What is expected: Reproduce the material word for word, starting at its first line and stopping after the line that contains "coordinates (1328, 975).".

Record extracts:
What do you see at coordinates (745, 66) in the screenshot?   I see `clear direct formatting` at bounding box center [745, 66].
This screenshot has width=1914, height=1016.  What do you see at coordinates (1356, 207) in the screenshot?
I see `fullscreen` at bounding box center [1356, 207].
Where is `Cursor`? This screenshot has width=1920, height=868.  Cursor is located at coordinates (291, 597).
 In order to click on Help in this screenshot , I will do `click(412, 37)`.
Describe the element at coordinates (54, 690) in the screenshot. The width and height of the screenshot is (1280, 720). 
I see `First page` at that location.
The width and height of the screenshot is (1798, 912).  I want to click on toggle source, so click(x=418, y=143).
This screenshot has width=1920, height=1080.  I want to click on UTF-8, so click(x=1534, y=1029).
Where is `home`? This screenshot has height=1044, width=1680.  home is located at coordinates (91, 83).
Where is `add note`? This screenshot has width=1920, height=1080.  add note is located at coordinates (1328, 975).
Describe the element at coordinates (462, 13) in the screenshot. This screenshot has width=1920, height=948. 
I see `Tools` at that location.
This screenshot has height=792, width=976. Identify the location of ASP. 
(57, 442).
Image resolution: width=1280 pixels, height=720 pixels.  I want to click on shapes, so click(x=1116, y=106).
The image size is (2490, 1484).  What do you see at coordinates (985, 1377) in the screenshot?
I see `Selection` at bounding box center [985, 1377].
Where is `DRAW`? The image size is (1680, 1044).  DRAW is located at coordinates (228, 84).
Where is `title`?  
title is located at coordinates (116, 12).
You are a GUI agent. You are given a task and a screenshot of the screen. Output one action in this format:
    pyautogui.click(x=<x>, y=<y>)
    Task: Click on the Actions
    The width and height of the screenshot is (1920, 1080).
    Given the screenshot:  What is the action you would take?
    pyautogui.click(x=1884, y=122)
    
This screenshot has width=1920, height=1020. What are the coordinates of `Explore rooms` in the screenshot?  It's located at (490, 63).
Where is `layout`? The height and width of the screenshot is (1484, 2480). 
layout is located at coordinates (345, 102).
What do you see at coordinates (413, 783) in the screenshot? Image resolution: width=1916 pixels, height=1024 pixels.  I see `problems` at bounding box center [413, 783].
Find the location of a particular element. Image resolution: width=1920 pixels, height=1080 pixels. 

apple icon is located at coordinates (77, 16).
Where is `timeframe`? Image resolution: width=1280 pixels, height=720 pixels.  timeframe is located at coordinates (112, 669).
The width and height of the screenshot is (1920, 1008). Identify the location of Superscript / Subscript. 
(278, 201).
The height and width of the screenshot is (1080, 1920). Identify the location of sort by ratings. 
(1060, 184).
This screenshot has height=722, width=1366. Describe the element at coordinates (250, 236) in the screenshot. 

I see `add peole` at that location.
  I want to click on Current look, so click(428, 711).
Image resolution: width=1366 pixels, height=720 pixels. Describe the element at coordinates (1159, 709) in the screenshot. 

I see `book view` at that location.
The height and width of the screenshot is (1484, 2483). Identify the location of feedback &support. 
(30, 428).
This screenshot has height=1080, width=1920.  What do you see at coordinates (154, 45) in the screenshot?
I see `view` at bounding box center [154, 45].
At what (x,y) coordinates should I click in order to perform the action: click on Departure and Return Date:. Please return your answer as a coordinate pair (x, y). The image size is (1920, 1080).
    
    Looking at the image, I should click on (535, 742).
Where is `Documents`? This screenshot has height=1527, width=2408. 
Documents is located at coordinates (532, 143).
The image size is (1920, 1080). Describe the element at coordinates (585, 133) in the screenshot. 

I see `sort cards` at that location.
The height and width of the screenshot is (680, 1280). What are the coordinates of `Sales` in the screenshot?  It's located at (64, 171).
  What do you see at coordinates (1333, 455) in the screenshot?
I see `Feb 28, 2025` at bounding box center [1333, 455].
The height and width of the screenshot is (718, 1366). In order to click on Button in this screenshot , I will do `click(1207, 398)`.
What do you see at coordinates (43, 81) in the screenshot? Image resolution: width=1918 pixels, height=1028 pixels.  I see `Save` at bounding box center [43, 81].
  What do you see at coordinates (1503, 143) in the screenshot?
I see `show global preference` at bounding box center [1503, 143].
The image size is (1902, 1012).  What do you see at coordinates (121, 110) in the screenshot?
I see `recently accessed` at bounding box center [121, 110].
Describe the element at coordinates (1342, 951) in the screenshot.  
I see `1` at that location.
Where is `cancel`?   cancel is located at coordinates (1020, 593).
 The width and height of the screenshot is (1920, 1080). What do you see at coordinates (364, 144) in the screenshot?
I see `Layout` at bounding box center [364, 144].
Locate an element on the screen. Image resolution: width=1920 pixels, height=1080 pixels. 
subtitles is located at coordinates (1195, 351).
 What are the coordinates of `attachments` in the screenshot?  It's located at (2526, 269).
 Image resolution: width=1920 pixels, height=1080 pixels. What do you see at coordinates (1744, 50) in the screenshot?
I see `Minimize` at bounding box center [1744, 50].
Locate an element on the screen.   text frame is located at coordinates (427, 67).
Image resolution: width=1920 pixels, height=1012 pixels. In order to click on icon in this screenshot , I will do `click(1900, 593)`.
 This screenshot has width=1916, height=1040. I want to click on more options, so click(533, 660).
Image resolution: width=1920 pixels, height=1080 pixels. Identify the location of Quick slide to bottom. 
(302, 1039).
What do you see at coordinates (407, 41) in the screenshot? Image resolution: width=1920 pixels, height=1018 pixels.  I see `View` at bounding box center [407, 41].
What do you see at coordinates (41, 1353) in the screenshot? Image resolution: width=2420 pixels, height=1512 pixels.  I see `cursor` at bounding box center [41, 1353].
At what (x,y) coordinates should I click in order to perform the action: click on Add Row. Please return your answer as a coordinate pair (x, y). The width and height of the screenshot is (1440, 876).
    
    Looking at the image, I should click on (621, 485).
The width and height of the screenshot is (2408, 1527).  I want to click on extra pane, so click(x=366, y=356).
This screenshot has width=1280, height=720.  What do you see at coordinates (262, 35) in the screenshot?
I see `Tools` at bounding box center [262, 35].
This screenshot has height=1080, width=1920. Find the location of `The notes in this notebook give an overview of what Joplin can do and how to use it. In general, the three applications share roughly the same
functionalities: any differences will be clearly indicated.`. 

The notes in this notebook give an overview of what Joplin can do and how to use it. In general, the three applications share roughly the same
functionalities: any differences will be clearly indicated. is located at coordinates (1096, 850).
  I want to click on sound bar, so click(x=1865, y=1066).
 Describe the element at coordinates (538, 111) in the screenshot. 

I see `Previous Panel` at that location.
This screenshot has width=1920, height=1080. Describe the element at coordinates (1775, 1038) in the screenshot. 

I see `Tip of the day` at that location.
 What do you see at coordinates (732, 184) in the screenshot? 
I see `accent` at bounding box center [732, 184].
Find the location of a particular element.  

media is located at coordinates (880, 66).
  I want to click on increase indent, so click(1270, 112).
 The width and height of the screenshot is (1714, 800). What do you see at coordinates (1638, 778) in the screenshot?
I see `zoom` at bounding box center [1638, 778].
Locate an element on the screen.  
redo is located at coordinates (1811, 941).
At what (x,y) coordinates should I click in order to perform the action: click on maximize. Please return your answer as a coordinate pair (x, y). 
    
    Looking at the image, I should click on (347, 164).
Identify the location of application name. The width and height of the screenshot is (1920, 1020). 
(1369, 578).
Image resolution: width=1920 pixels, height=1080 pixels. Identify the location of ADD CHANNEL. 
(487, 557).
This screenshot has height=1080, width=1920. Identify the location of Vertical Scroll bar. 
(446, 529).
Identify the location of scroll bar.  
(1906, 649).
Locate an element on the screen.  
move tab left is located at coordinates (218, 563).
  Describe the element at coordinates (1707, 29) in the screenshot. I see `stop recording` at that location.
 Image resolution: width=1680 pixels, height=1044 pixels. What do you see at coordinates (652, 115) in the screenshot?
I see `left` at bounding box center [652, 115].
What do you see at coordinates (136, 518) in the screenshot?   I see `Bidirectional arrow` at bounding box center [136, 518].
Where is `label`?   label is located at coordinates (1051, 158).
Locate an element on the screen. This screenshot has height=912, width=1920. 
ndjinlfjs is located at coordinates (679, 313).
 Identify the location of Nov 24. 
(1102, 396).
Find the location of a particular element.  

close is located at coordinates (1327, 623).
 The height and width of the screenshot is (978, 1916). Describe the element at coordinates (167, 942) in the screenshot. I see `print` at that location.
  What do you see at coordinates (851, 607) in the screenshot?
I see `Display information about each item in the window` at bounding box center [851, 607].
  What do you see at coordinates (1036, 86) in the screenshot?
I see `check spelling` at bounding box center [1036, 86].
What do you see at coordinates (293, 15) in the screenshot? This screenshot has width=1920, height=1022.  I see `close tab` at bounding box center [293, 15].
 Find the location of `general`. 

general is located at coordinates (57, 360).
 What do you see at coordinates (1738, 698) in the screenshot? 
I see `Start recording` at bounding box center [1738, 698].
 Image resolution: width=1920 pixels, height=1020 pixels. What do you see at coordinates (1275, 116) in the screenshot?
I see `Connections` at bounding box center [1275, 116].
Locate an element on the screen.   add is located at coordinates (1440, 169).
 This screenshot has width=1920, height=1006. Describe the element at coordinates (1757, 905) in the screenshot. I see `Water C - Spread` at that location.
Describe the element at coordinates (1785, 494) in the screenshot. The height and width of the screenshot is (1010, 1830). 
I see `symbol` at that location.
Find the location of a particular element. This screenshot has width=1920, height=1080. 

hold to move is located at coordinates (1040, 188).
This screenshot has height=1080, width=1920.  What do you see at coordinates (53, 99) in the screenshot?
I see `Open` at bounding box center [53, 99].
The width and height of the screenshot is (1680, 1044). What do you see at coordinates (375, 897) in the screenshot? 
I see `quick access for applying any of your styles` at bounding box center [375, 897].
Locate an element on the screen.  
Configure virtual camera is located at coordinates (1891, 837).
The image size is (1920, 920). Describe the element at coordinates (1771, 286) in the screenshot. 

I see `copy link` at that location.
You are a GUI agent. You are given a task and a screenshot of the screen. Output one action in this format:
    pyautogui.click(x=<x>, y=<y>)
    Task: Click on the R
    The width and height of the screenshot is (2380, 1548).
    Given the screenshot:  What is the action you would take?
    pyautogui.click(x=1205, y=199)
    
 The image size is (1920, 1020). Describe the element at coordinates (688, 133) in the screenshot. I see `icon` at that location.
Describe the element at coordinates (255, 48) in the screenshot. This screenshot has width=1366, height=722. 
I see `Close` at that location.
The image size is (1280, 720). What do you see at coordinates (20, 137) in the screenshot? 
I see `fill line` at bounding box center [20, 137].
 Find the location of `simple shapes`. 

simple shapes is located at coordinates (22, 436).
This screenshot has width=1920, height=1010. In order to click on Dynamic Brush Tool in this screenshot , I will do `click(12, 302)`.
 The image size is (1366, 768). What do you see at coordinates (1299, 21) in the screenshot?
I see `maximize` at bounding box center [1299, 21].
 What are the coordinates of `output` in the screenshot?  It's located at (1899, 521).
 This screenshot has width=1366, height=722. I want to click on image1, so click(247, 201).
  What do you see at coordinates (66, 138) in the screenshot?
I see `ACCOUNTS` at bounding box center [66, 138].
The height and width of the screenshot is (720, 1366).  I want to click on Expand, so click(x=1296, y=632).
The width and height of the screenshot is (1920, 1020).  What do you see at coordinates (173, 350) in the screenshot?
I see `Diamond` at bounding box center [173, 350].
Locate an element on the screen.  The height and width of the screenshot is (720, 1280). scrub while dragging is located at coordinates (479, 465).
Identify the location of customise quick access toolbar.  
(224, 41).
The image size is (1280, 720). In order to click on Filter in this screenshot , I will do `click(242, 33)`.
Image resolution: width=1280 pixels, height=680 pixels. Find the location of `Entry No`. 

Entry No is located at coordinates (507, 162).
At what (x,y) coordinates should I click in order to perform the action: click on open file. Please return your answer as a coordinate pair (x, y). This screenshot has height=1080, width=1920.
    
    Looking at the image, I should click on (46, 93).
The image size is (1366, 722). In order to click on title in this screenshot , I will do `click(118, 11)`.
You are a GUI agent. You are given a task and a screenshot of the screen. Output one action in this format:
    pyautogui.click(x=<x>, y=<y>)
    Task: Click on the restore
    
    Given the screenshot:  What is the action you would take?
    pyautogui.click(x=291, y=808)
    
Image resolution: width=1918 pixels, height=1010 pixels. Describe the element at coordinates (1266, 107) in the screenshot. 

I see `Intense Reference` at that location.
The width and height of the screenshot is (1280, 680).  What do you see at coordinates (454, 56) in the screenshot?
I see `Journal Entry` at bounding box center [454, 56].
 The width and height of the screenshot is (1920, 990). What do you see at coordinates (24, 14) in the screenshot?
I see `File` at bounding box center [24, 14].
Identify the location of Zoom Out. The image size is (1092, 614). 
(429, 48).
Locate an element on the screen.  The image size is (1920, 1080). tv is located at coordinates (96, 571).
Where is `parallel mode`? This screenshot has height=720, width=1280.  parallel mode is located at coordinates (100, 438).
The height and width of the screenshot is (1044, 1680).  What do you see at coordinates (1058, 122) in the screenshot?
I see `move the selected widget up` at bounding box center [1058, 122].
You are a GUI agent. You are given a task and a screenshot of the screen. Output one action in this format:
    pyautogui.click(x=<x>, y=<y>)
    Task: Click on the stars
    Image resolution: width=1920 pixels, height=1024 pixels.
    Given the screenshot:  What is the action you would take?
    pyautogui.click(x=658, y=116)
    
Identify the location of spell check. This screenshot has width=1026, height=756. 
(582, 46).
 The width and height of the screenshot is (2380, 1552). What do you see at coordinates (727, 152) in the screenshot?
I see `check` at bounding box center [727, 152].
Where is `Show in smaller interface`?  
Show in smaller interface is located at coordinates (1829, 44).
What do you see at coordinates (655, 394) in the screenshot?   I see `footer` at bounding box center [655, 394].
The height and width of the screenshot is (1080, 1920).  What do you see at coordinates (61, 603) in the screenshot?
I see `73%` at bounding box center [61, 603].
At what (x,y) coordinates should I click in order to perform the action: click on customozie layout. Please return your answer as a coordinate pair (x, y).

Task result:
What do you see at coordinates (745, 66) in the screenshot?   I see `clear direct formatting` at bounding box center [745, 66].
This screenshot has width=1914, height=1016.  What do you see at coordinates (1356, 207) in the screenshot?
I see `fullscreen` at bounding box center [1356, 207].
Where is `Cursor`? This screenshot has width=1920, height=868.  Cursor is located at coordinates (291, 597).
 In order to click on Help in this screenshot , I will do `click(412, 37)`.
Describe the element at coordinates (54, 690) in the screenshot. The width and height of the screenshot is (1280, 720). 
I see `First page` at that location.
The width and height of the screenshot is (1798, 912).  I want to click on toggle source, so click(x=418, y=143).
This screenshot has width=1920, height=1080.  I want to click on UTF-8, so click(x=1534, y=1029).
Where is `home`? This screenshot has height=1044, width=1680.  home is located at coordinates (91, 83).
Where is `add note`? This screenshot has width=1920, height=1080.  add note is located at coordinates (1328, 975).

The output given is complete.